● **Set of tasks**
A – For the passage on torture in Baghdad, decide whether each statement agrees with it. Answer yes or no and quote the deciding words of the passage.
(i) The passage gives a precise count of the people being tortured in Baghdad.
(ii) Manfred Nowak is described as the UN's chief anti-torture expert.
(iii) Bodies are found in and around the capital every day.
B – In the passage on torture in Baghdad, who believes that torture in Iraq is now worse than under Saddam Hussein?
C – Please resume the passage on torture in Baghdad, starting after its final question about civilians killed countrywide.

● **Text section**
________________________________________

How many Iraqis are being tortured in Baghdad at present?

Precise numbers are obviously in short supply on this one, but large numbers of bodies are found in and around the capital every single day, a result of the roiling civil war already underway there. These bodies, as Oppel of the Times describes them, commonly display a variety of signs of torture including: "gouged-out eyeballs… wounds… in the head and genitals, broken bones of legs and hands, electric and cigarette burns… acid-induced injuries and burns caused by chemical substances, missing skin… missing teeth and wounds caused by power drills or nails." The UN's chief anti-torture expert, Manfred Nowak, believes that torture in Iraq is now not only "totally out of hand," but "worse" than under Saddam Hussein.

How many Iraqi civilians are being killed countrywide?

________________________________________

● **Stored data**
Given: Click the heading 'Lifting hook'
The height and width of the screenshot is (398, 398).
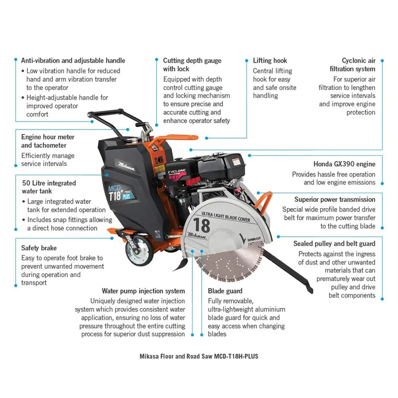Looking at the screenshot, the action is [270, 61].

________________________________________

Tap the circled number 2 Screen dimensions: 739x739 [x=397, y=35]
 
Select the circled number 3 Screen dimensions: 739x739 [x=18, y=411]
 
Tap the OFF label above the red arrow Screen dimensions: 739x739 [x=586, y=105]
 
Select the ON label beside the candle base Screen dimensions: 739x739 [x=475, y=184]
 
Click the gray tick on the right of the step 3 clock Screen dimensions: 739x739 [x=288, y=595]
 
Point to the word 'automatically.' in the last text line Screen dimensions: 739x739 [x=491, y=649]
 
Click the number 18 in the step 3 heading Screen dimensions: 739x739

________________________________________

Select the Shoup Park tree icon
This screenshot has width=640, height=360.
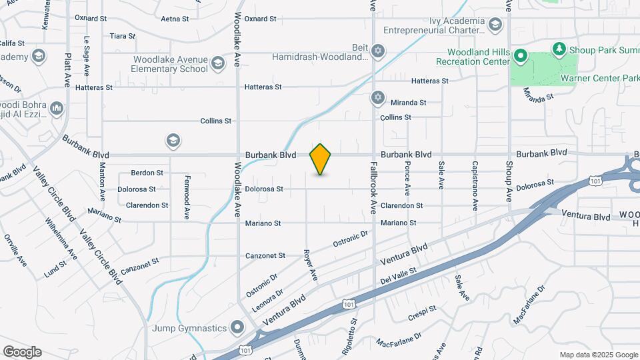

________________________________________

● **The replies**
A –
(i) No: "Precise numbers are obviously in short supply on this one"
(ii) Yes: "The UN's chief anti-torture expert, Manfred Nowak"
(iii) Yes: "large numbers of bodies are found in and around the capital every single day"

B – Manfred Nowak, the UN's chief anti-torture expert.

C –
The UN Report offers figures on this: 1,493 dead, over and above the dead of Baghdad. However, these figures are surely undercounts. Oppel points out, for instance, that officials in al-Anbar Province, the heartland of the Sunni insurgency "and one of the deadliest regions in Iraq, reported no deaths in July." Meanwhile, in Diyala Province, northeast of Baghdad, deaths not only seem to be on the rise, but higher than previously estimated. The intrepid British journalist Patrick Cockburn recently visited the province. It's not a place, he comments parenthetically, "to make a mistake in map reading." (Enter the wrong area or neighborhood and you're dead.) Diyala, he reports, is now largely under the control of Sunni insurgents who are "close to establishing a ‘Taliban republic' in the region." On casualties, he writes: "Going by the accounts of police and government officials in the province, the death toll outside Baghdad may be far higher than previously reported." The head of Diyala's Provincial Council (who has so far escaped two assassination attempts) told Cockburn that he believed "on average, 100 people are being killed in Diyala every week." ("Many of those who die disappear forever, thrown into the Diyala River or buried in date palm groves and fruit orchards.") Even at the death counts in the UN report, we're talking about close to 40,000 Iraqi deaths a year. We have no way of knowing how much higher the real figure is.
This is the fruit of Bush, Cheney, and Rumsfeld's lies and incompetence. It is imperative that the Republican enablers of these sociopaths be voted from office and the Administration politically crippled.